Evidence: The Unsalted Counter Info post uses language and framing nearly identical to communiqués from the “Camover 2025” and “Capture the Flock” movements, which have claimed responsibility for disabling cameras in Minneapolis, Philadelphia, and Montreal. The group directly references zines such as Birds of a Feather, known to circulate within anti-surveillance circles as a tactical guide to targeting Flock devices.
2. The public call for others to “take down cameras” signals a deliberate effort to incite coordinated copycat actions in Michigan and beyond.
Evidence: The communiqué explicitly challenges others in “South East so-called Michigan” to destroy additional surveillance infrastructure, framing it as a collective defense against “settler colonial” policing. This rhetorical appeal parallels prior anarchist calls to action that catalyzed waves of property destruction and arson under shared ideological branding.
3. The incident demonstrates the operational confidence and low-barrier tactics driving the resurgence of anarchist infrastructure sabotage campaigns.
Evidence: The post emphasizes the simplicity of the attack—“a few friends, a plan, and a little bit of bravery”—while offering moral encouragement for replication. The casual tone, coupled with references to secure communication tools and educational zines, reflects the same instructional style used in other anarchist “how-to” communiqués that merge activism with propaganda.
Analysis
The Washtenaw County Flock camera destruction marks the arrival of a broader anti-surveillance campaign in the Midwest, connecting local acts of vandalism to a national trend of anarchist sabotage targeting automated policing technologies. Groups aligned with this movement frame Flock Safety’s AI-driven license plate readers as extensions of carceral and colonial systems, positioning direct action as both resistance and community defense.

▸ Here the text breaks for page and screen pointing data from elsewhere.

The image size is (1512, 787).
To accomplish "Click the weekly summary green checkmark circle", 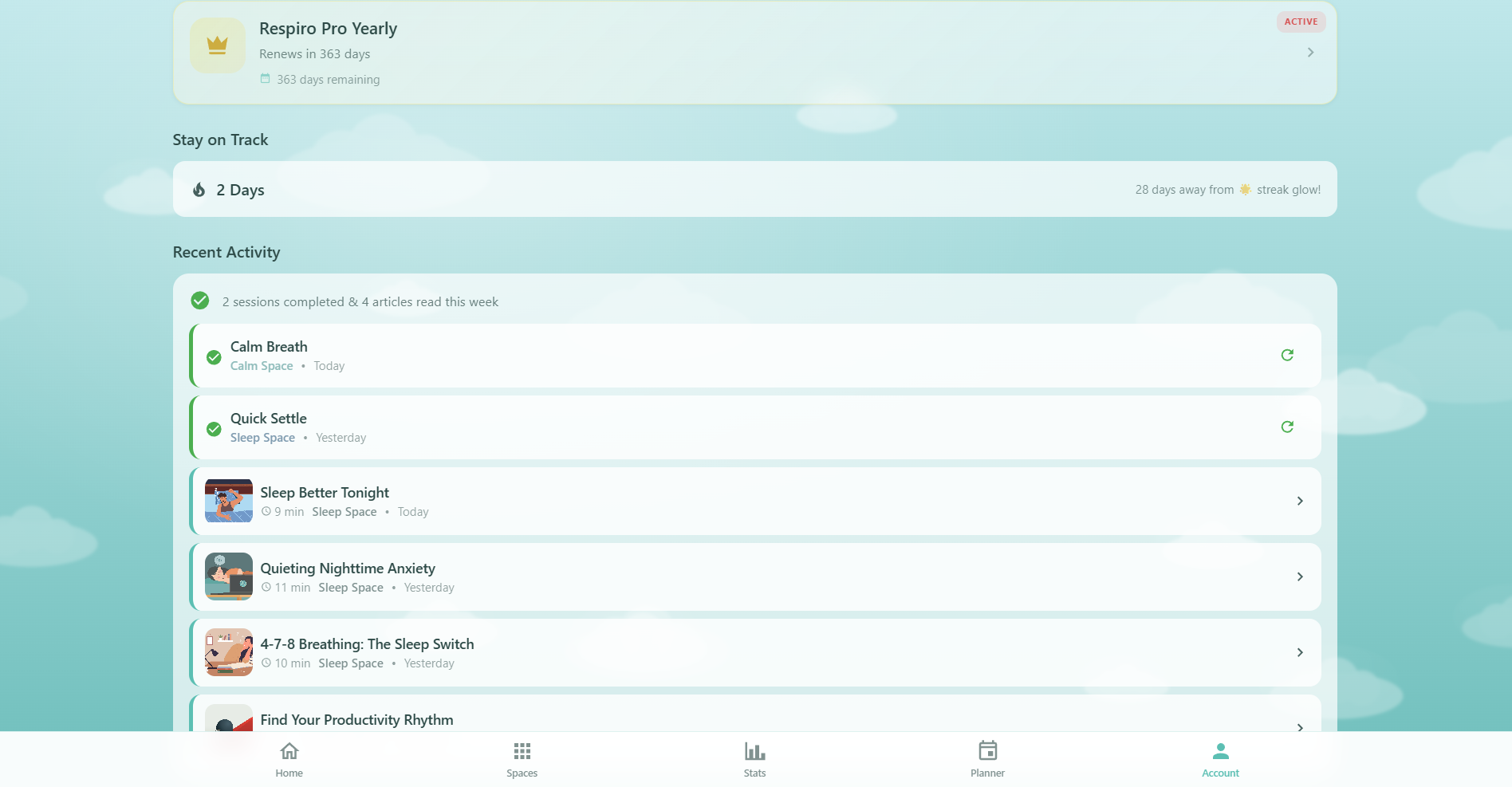I will point(199,301).
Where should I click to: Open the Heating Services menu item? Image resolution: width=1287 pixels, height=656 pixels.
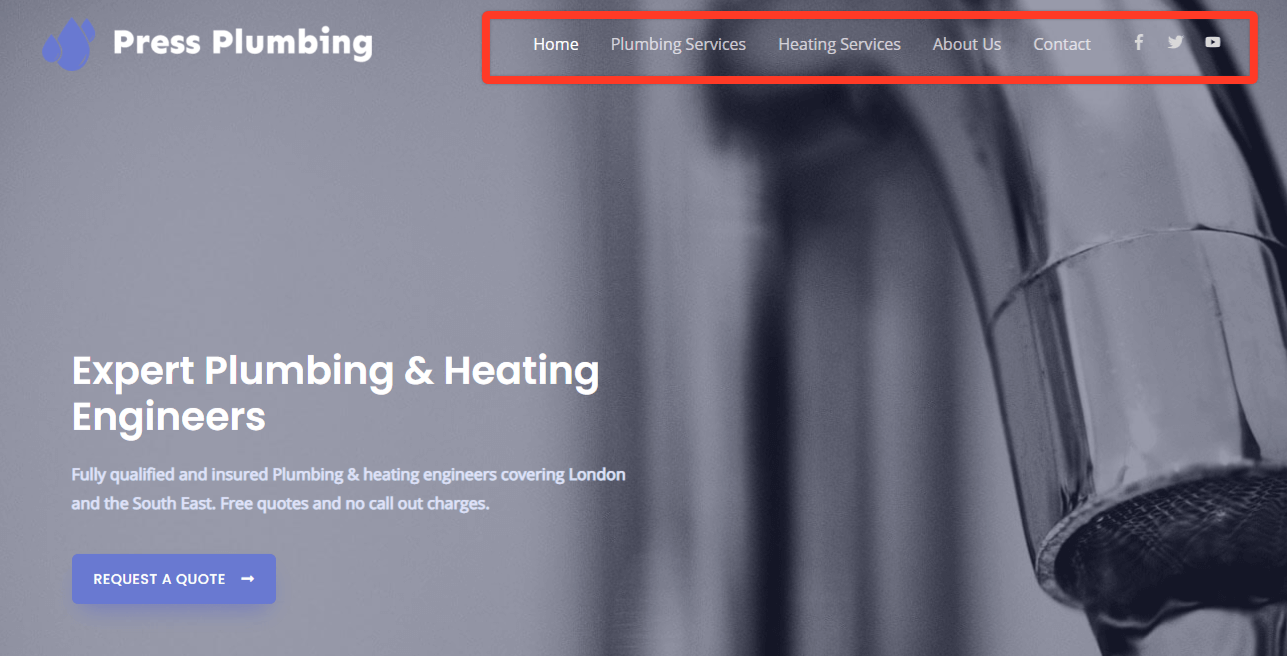(x=839, y=44)
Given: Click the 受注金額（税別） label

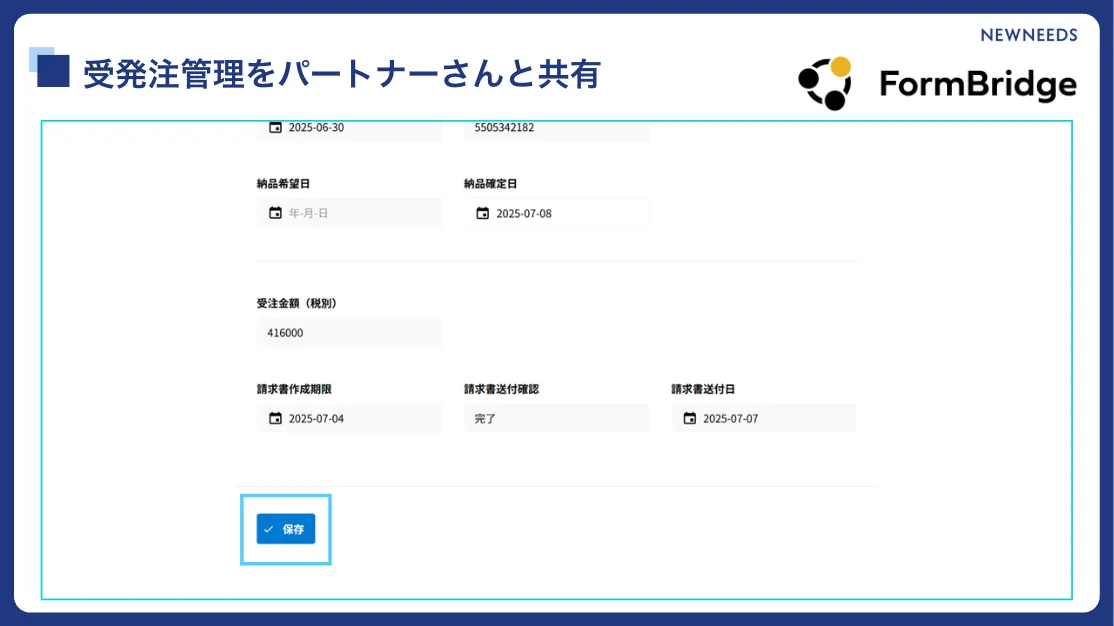Looking at the screenshot, I should [303, 302].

The Unsalted Counter Info communiqué follows a familiar operational and rhetorical pattern: anonymity through encrypted submission portals, justification grounded in anti-colonial and abolitionist ideology, and explicit encouragement for others to act. Such statements function as both incident reports and propaganda, normalizing criminal damage as legitimate political participation. The use of accessible language and emphasis on ease of execution lowers the threshold for participation, enabling a diffusion of tactics among ideologically aligned but decentralized actors.
Recent cases in Minneapolis and Philadelphia suggest that these incidents are not isolated vandalism but coordinated expressions of a broader anarchist project opposing “smart city” surveillance. The recurring references to Flock Safety—one of the fastest-growing surveillance vendors in the U.S.—indicate a strategic targeting of visible, symbolically charged infrastructure. The convergence of environmental, abolitionist, and anti-tech movements under campaigns like “Camover 2025” and “Capture the Flock” provides a shared ideological and tactical base for continued operations.
For municipal security and corporate partners, these developments present escalating risks. Flock Safety’s distributed camera networks are physically vulnerable and difficult to defend at scale. Copycat attacks could spread rapidly, producing financial losses, data disruption, and reputational challenges for local governments and private clients relying on the systems. Law enforcement should anticipate a potential cluster of similar incidents in Michigan and neighboring states as anti-surveillance activists mobilize online.